- Texto proporcionado
▼▼▼

La ideología mecanicista también ha tenido un efecto específico a nivel de la «élite»: ha cambiado sus características psicológicas. Antes de la Ilustración, la sociedad estaba dirigida por la nobleza y el clero (el «antiguo régimen»). Esta élite imponía su voluntad a las masas de forma manifiesta a través de su autoridad. Esta autoridad era otorgada por las Grandes Narrativas religiosas que mantenían un firme control sobre las mentes de la gente. Cuando las narrativas religiosas perdieron su control y surgió la ideología democrática moderna, esto cambió. Ahora los líderes tenían que ser elegidos por las masas. Y para ser elegidos por las masas, tenían que averiguar lo que las masas querían y, más o menos, dárselo. Por lo tanto, los líderes se convirtieron en seguidores.

▲▲▲

Copia sin cambios el fragmento del texto sobre la ideología mecanicista que va desde «La ideología mecanicista» hasta «convirtieron en seguidores.», ambos incluidos. El material no tiene ningún papel aquí.

Datos almacenados:

▼▼▼

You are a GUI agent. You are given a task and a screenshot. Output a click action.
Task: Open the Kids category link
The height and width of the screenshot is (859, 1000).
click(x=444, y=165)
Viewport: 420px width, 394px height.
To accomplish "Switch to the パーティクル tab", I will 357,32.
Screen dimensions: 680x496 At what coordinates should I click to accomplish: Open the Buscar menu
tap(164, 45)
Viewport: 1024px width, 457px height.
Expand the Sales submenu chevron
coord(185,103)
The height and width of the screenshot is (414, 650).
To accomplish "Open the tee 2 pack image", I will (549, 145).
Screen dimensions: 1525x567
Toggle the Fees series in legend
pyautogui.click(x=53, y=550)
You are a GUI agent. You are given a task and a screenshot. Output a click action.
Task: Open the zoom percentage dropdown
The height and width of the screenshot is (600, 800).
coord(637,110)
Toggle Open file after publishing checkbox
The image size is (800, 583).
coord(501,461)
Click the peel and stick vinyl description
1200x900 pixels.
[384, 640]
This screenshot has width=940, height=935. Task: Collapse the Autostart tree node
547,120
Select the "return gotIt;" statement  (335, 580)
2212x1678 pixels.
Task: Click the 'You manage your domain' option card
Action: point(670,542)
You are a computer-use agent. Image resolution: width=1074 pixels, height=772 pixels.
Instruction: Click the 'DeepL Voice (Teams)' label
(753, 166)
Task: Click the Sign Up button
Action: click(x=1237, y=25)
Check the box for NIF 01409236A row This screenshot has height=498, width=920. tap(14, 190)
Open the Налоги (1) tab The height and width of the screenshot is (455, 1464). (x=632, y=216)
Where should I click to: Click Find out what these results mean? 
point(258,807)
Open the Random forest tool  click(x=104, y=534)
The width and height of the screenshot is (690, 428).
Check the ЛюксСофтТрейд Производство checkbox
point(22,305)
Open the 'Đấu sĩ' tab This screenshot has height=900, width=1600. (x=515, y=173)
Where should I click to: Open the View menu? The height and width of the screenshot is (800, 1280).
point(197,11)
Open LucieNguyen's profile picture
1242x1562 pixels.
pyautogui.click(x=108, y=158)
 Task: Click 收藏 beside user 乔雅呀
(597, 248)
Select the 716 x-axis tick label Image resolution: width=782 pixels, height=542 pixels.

▲▲▲

- Respuesta del ejercicio
La ideología mecanicista también ha tenido un efecto específico a nivel de la «élite»: ha cambiado sus características psicológicas. Antes de la Ilustración, la sociedad estaba dirigida por la nobleza y el clero (el «antiguo régimen»). Esta élite imponía su voluntad a las masas de forma manifiesta a través de su autoridad. Esta autoridad era otorgada por las Grandes Narrativas religiosas que mantenían un firme control sobre las mentes de la gente. Cuando las narrativas religiosas perdieron su control y surgió la ideología democrática moderna, esto cambió. Ahora los líderes tenían que ser elegidos por las masas. Y para ser elegidos por las masas, tenían que averiguar lo que las masas querían y, más o menos, dárselo. Por lo tanto, los líderes se convirtieron en seguidores.